:: Supplied entries
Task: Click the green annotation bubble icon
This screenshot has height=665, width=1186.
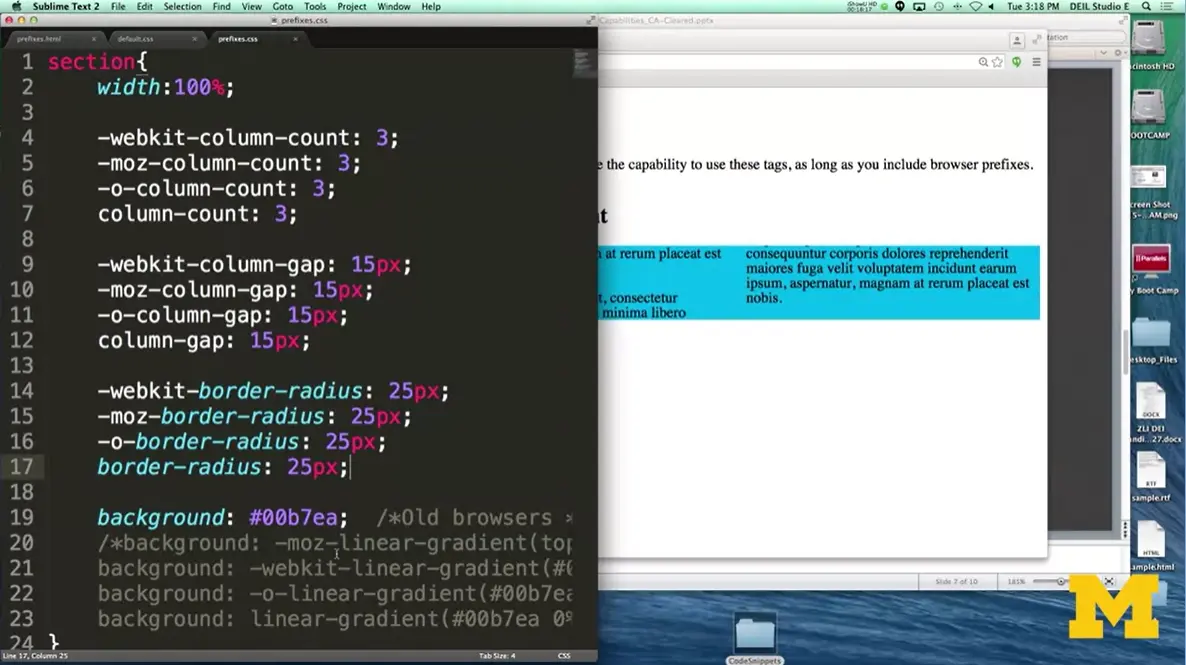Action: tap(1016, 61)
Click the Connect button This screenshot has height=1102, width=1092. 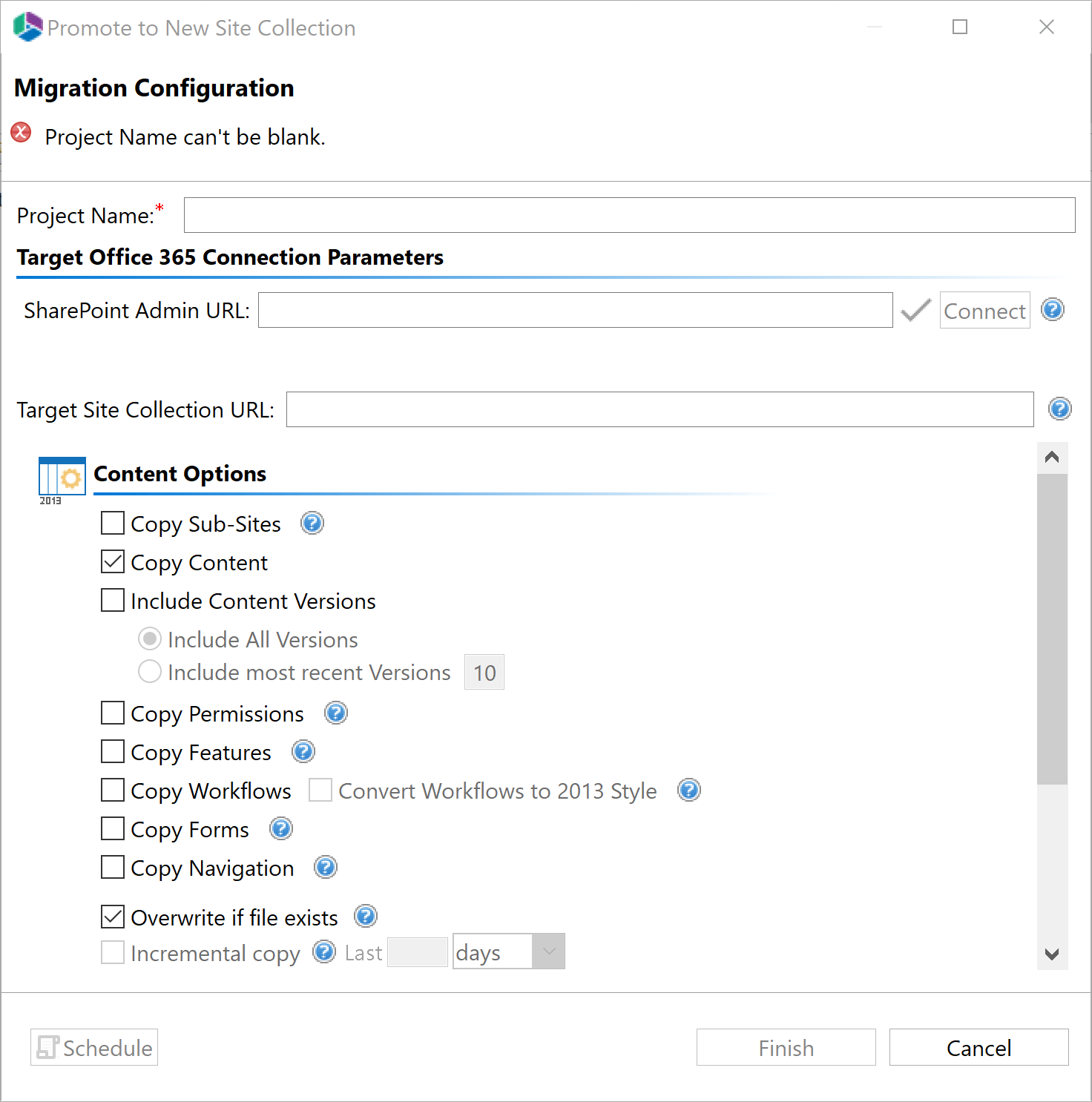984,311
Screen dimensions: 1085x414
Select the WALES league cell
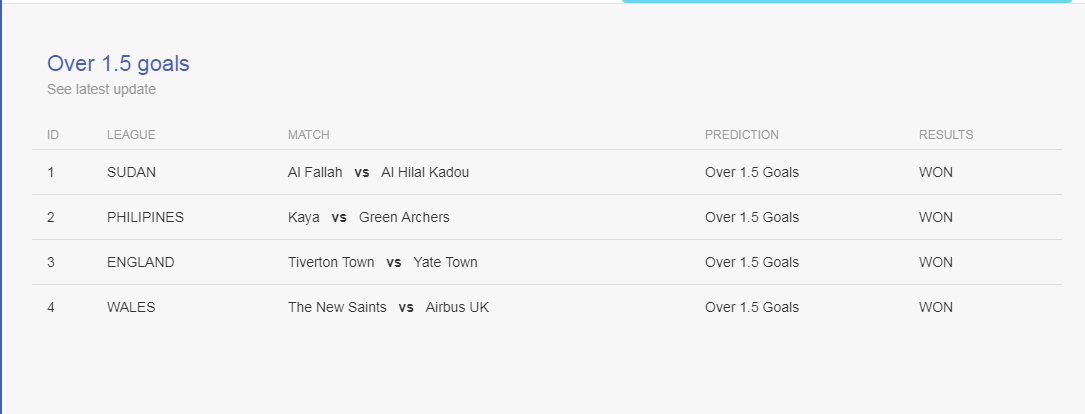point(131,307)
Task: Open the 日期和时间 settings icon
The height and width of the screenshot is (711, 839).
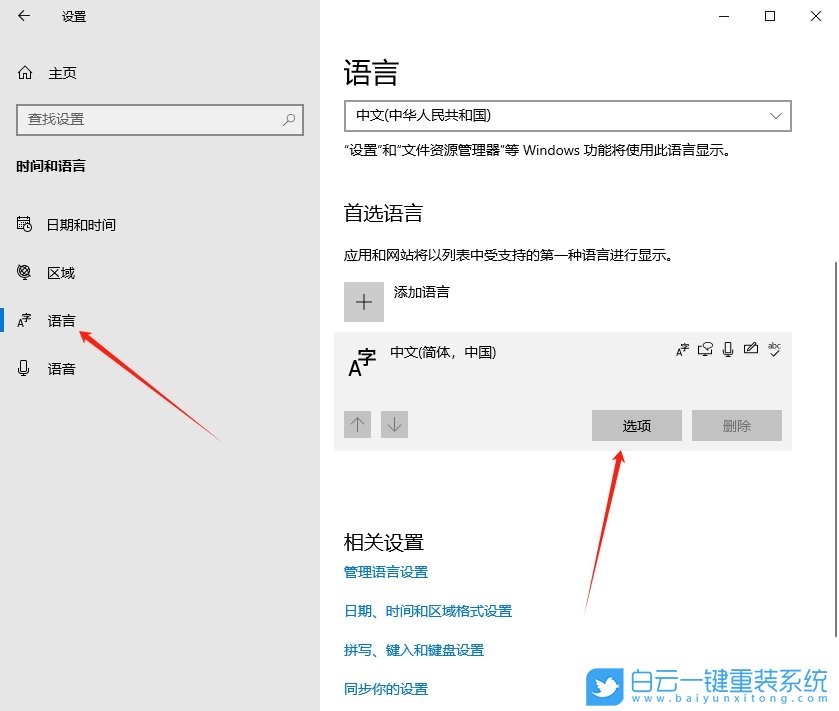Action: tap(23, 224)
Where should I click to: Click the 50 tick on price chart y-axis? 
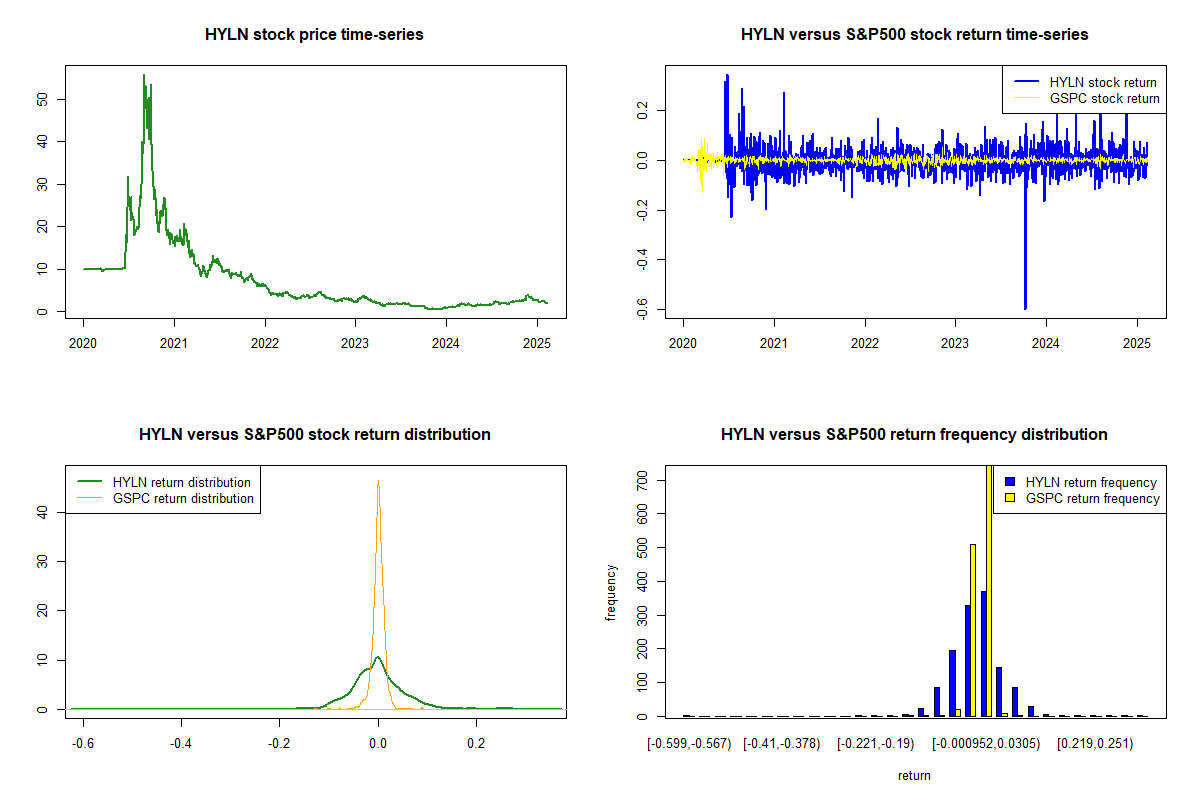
::::
Report every line of the rows above that contains the word "icon". Treat uppercase and lowercase letters as different.

Written solution:
Task: Click the green annotation bubble icon
Task: Open the 日期和时间 settings icon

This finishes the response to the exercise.